1924 All-Ireland Senior Hurling Championship

Championship details
- Dates: 4 May – 14 December 1924
- Teams: 15

All-Ireland champions
- Winning team: Dublin (4th win)
- Captain: Frank Wall

All-Ireland Finalists
- Losing team: Galway
- Captain: Mick Kenny

Provincial champions
- Munster: Tipperary
- Leinster: Dublin
- Ulster: Antrim
- Connacht: Not Played

Championship statistics
- No. matches played: 13
- All-Star Team: See here

= 1924 All-Ireland Senior Hurling Championship =

The 1924 All-Ireland Senior Hurling Championship was the 38th staging of the All-Ireland Senior Hurling Championship, the Gaelic Athletic Association's premier inter-county hurling tournament. The championship began on 4 May 1924 and ended on 14 December 1924.

The championship was won by Dublin who secured the title following a 5–3 to 2–6 defeat of Galway in the All-Ireland final. This was their fourth All-Ireland title.

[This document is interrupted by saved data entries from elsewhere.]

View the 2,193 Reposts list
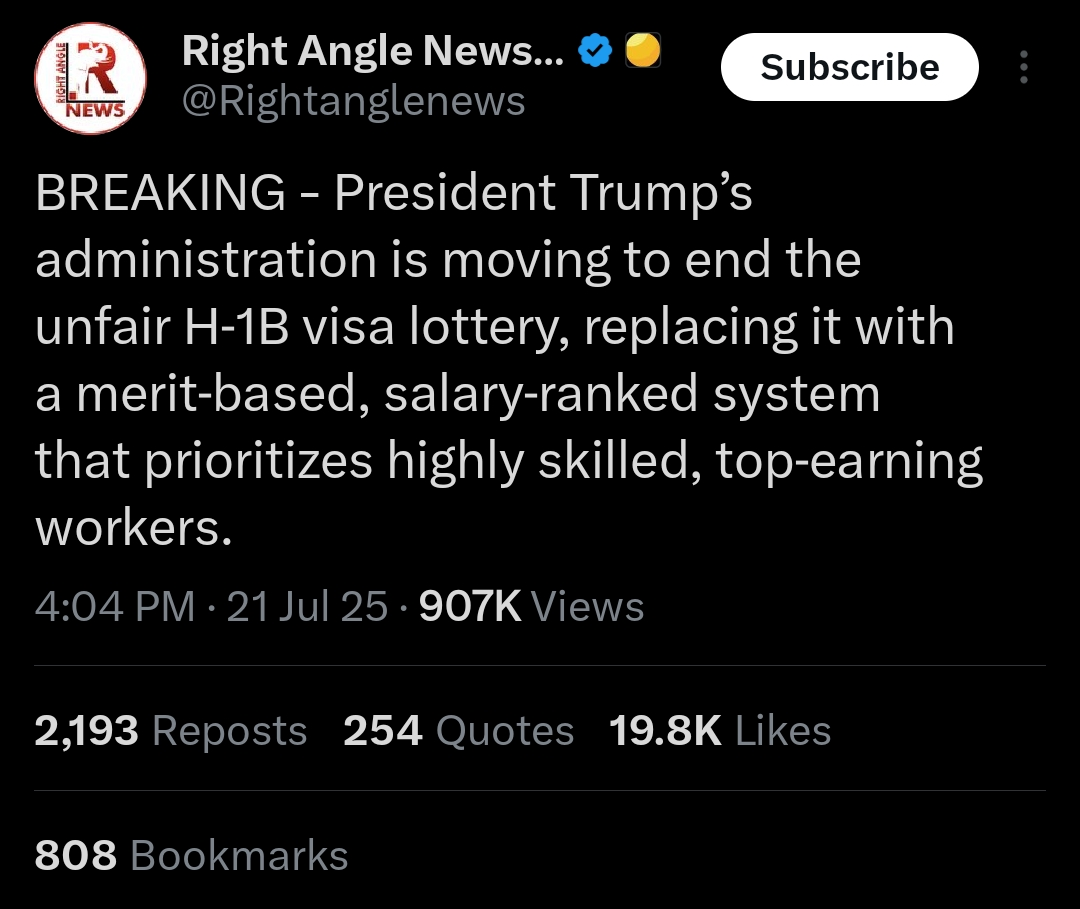1080x909 pixels. (x=171, y=731)
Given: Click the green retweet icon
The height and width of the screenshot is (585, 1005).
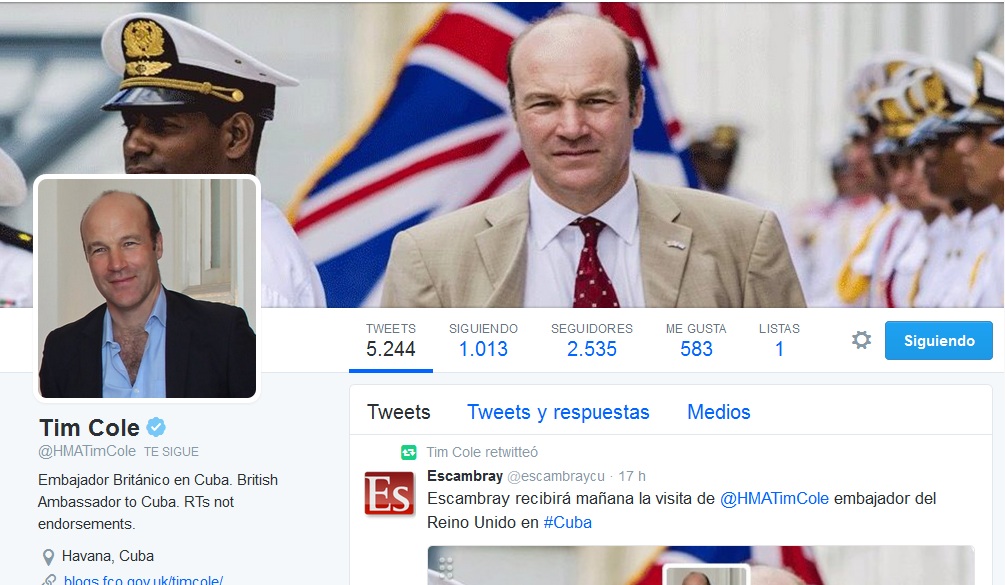Looking at the screenshot, I should pyautogui.click(x=408, y=452).
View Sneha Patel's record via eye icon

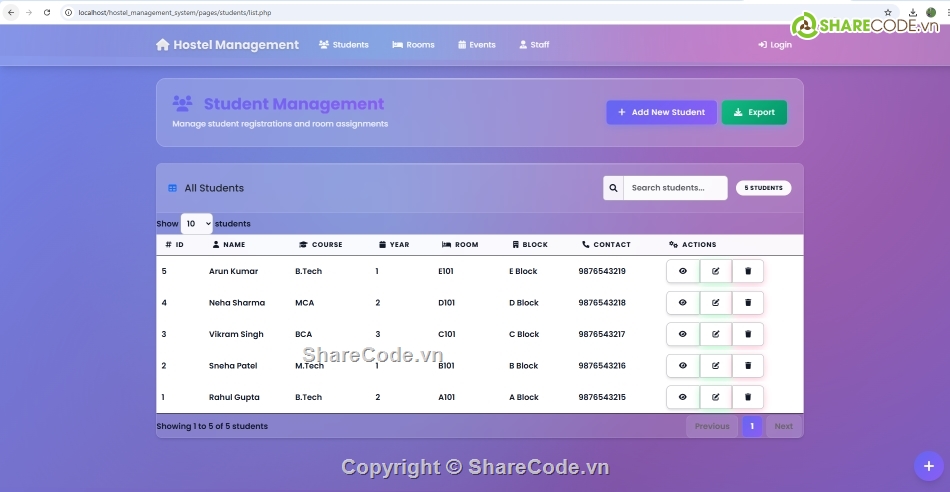(x=683, y=366)
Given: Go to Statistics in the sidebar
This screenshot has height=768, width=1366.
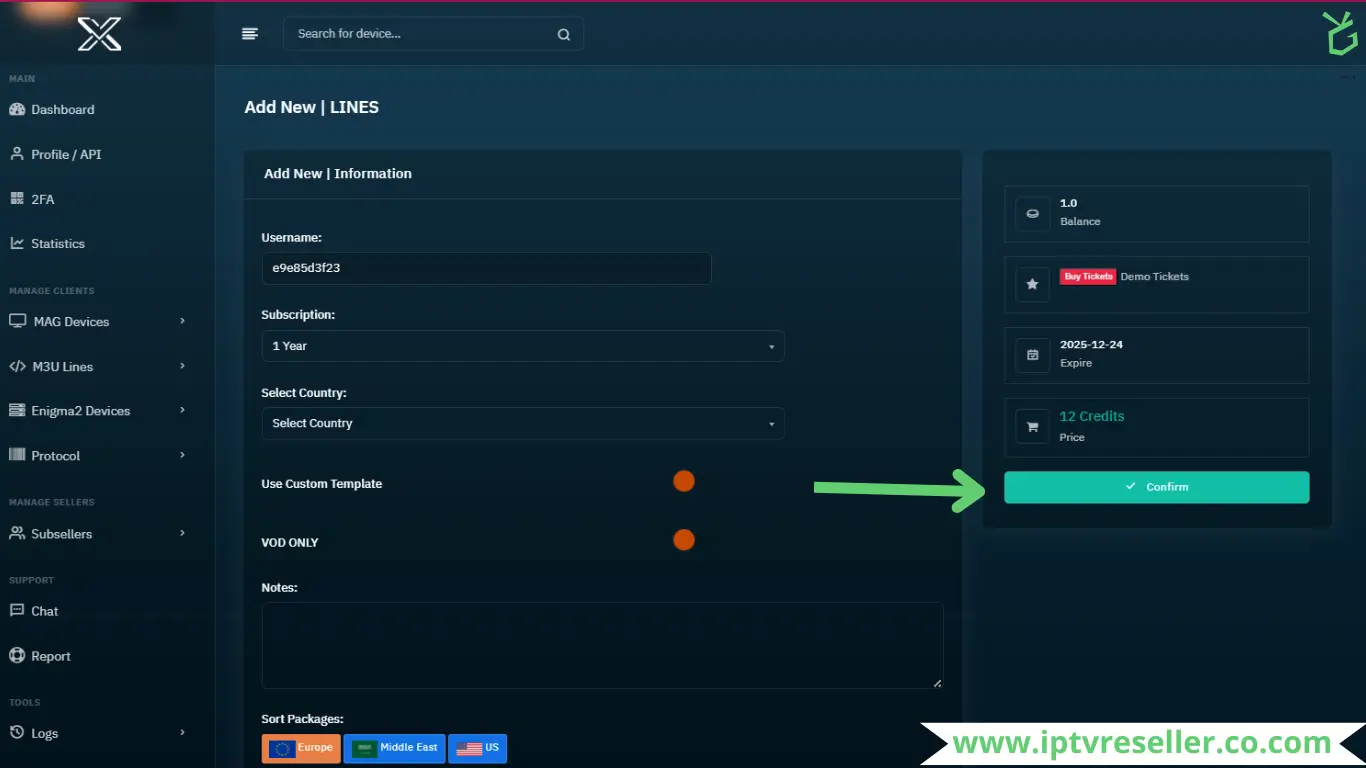Looking at the screenshot, I should click(x=57, y=244).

Galway entered the championship as the defending champions.

==Results==
===Leinster Senior Hurling Championship===

4 May 1924
Dublin 3-4 - 1-3 Kilkenny
4 May 1924
Offaly w/o. - scr. Wexford
26 October 1924
Dublin 4-4 - 3-1 Offaly

===Munster Senior Hurling Championship===

4 May 1924
Waterford 3-0 - 8-3 Cork
8 June 1924
Kerry 3-1 - 6-2 Tipperary
31 August 1924
Tipperary 7-5 - 2-7 Cork
Limerick 5-9 - 4-0 Clare
5 October 1924
Tipperary 3-1 - 2-2 Limerick

===Ulster Senior Hurling Championship===

22 June 1924
Monaghan 1-0 - 4-4 Antrim
12 October 1924
Cavan 1-2 - 7-2 Donegal
2 November 1924
Donegal 4-0 - 5-3 Antrim

===All-Ireland Senior Hurling Championship===

9 November 1924
Dublin 8-4 - 3-1 Antrim
23 November 1924
Galway 3-1 - 2-3 Tipperary
14 December 1924
Dublin 5-3 - 2-6 Galway

==Sources==

- Corry, Eoghan, The GAA Book of Lists (Hodder Headline Ireland, 2005).
- Donegan, Des, The Complete Handbook of Gaelic Games (DBA Publications Limited, 2005).